Exercise passage ->

▶

Crossroads Hospice seeks volunteers
By LINDA M. LINONIS
Crossroads Hospice is looking for volunteers with compassionate hearts and good listening skills.
And, if you’re a veteran, that’s a bonus — because veterans to serve other veterans are especially needed.
Rebecca Clark is volunteer manager for Crossroads Hospice, which serves patients in 10 Northeast Ohio counties, including Columbiana, Trumbull and Mahoning.
Crossroads Hospice includes a Vet to Vet program to connect volunteers with veterans who are patients; Gift of a Day zeroes in on special wishes; Life Journal is about a keepsake book; and Gift of Giving through the Art of Living involves creative projects.
Clark said Crossroads Hospice developed a Veterans Recognition Program. “We give a certificate of recognition, a flag pin and sing patriotic songs, including those from the branches of service,” she said. “Typically, it’s a family event.”
Clark said experience has shown Crossroads staff that a veteran-to-veteran experience has an especially positive outcome because they relate to one another through the service connection.

◀

[Collected data entries]
▶

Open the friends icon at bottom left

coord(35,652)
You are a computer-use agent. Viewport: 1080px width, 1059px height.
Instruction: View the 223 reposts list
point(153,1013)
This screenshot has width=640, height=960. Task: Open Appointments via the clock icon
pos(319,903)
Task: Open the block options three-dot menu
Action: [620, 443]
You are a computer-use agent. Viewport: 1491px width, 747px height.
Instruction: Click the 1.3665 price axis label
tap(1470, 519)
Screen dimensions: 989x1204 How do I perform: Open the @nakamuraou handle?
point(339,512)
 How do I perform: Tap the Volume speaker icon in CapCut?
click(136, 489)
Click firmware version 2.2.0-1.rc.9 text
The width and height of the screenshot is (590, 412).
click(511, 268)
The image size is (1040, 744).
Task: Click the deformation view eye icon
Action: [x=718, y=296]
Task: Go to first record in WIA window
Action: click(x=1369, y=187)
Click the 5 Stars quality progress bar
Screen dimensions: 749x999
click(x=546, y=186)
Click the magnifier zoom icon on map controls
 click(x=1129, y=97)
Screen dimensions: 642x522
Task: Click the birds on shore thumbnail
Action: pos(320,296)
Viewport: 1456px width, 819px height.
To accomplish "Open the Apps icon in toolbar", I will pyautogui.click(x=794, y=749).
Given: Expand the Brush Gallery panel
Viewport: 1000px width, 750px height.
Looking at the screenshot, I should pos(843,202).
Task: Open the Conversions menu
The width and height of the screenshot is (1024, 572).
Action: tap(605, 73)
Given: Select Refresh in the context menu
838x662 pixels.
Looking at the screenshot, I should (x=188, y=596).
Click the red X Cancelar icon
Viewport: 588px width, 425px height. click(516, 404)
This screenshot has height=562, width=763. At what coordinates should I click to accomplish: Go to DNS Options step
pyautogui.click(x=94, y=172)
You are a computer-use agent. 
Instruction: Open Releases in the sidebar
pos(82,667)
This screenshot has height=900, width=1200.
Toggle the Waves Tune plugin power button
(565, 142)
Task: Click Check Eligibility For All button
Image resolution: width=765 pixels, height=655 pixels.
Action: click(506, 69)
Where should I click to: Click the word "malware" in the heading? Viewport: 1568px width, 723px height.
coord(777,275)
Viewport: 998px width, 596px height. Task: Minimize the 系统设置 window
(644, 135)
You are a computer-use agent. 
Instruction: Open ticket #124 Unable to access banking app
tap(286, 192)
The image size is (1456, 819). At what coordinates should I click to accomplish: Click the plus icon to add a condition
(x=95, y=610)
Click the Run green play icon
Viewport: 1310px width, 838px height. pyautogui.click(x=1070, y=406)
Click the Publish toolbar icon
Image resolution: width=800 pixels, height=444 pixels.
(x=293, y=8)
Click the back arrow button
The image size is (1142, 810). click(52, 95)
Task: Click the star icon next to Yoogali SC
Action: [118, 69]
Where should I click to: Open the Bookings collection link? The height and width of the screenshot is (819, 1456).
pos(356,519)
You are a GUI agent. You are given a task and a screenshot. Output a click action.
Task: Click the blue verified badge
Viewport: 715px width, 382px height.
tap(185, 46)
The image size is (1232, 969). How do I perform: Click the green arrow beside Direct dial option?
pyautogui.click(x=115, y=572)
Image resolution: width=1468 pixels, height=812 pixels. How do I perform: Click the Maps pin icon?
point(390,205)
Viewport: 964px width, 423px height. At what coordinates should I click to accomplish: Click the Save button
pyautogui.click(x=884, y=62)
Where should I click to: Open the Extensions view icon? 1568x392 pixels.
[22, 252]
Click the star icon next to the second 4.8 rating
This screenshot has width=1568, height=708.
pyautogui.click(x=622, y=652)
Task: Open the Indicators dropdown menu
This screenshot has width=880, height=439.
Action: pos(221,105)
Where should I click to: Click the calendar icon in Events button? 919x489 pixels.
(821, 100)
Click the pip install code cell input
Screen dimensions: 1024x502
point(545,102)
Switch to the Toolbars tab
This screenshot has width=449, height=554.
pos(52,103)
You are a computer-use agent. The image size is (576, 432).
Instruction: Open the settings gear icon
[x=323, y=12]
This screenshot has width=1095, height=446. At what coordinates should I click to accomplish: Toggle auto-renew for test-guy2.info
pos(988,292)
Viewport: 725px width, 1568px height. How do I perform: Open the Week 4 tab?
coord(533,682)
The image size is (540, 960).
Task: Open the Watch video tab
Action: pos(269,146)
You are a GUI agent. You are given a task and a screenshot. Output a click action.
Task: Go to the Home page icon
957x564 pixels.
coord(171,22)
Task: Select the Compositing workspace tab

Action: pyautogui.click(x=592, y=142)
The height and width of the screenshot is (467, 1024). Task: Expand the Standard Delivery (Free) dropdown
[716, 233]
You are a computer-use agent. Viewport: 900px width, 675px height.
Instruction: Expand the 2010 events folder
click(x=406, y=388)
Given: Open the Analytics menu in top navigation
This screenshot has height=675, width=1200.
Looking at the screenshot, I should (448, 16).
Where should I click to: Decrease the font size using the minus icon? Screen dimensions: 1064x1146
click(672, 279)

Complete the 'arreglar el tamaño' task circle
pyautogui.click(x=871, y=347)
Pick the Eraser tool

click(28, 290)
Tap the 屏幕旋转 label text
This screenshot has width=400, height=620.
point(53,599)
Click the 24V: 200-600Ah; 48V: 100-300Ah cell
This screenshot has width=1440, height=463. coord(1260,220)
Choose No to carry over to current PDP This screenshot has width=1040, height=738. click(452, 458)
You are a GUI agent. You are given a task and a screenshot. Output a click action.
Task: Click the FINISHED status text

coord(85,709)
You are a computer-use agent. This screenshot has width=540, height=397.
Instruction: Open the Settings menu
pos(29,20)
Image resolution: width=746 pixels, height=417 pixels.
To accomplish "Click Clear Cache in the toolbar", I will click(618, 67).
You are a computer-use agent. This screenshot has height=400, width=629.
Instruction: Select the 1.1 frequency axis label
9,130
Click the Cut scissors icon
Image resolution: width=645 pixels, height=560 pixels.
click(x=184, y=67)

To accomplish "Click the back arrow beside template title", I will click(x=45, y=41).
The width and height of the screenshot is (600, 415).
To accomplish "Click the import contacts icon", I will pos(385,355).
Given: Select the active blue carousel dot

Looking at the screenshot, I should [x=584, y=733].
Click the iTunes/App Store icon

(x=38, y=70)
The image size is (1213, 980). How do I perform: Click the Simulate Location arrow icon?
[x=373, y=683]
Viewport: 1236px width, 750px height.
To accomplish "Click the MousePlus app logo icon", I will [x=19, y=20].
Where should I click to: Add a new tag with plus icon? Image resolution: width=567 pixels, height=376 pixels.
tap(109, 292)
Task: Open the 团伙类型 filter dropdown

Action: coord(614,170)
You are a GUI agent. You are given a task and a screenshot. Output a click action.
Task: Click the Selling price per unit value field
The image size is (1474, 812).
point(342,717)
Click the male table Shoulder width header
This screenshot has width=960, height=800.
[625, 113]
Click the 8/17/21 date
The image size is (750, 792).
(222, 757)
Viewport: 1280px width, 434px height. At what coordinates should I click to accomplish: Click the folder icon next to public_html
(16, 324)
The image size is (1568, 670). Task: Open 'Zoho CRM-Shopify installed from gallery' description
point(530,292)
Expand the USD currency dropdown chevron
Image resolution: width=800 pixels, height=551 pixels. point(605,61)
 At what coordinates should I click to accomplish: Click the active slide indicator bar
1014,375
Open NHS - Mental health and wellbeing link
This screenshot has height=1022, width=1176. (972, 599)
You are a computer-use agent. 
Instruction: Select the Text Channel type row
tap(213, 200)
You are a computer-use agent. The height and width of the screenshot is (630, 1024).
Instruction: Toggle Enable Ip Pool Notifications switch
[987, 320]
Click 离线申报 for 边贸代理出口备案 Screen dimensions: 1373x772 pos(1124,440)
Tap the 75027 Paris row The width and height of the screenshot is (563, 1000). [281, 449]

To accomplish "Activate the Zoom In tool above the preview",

◀

Set of tasks ->
**A.** In the Crossroads Hospice article, how many Northeast Ohio counties does Crossroads Hospice serve?
**B.** Retype the Crossroads Hospice article from "And, if you’re" to "involves creative projects.".
**C.** Continue the Crossroads Hospice article from where it stops.
Nothing in the records is needed here.

Responses ->
**A.** It serves patients in 10 Northeast Ohio counties.

**B.**
And, if you’re a veteran, that’s a bonus — because veterans to serve other veterans are especially needed.
Rebecca Clark is volunteer manager for Crossroads Hospice, which serves patients in 10 Northeast Ohio counties, including Columbiana, Trumbull and Mahoning.
Crossroads Hospice includes a Vet to Vet program to connect volunteers with veterans who are patients; Gift of a Day zeroes in on special wishes; Life Journal is about a keepsake book; and Gift of Giving through the Art of Living involves creative projects.

**C.**
The hospice also will create a life-journal as a keepsake for all patients and their families. Clark said volunteers interview patients, when possible, and family members. From their stories, a chronicle of the patient’s life is written, supplemented with photos, and compiled into a green, leather-bound book. A set of questions is provided to volunteers as a guideline. Clark said family members are given a copy to proof for accuracy and make photo identifications. An English teacher on staff also checks the material.
“This is our way of making a difference in their lives ... they leave their stories for their families,” Clark said. “It also helps in closure for the family.”
Those in Crossroads Hospice care have a life expectancy of a year or less, Clark said. “We serve patients in hospitals, other facilities and their homes,” she said. “It’s not only about a peaceful passing, but a life legacy.”
Volunteers perform a variety of services such as reading to the patient, playing cards with them, running errands and giving respite to family caregivers. Clark said one volunteer, a retired nurse, helps make bereavement calls. “Volunteers offer compassion and companionship,” Clark said.
In the fall, Crossroads will partner with Youngstown State University in the life-journal project. Students will interview patients and their families.
Crossroads’ Gift of the Day allows patients and families to participate in a special activity. Clark said the program is tailored to the wish of each person. Crossroads has arranged for such events as an Elvis impersonator to visit, family dinner, “trip to Hawaii” in the form of a luau, a marriage-vow renewal, a tattoo and visit to the zoo with behind-the-scenes tour of the penguin area for a penguin-figurine collector. For an artist with Parkinson’s, an art class was arranged at his living facility so he could share that activity with others.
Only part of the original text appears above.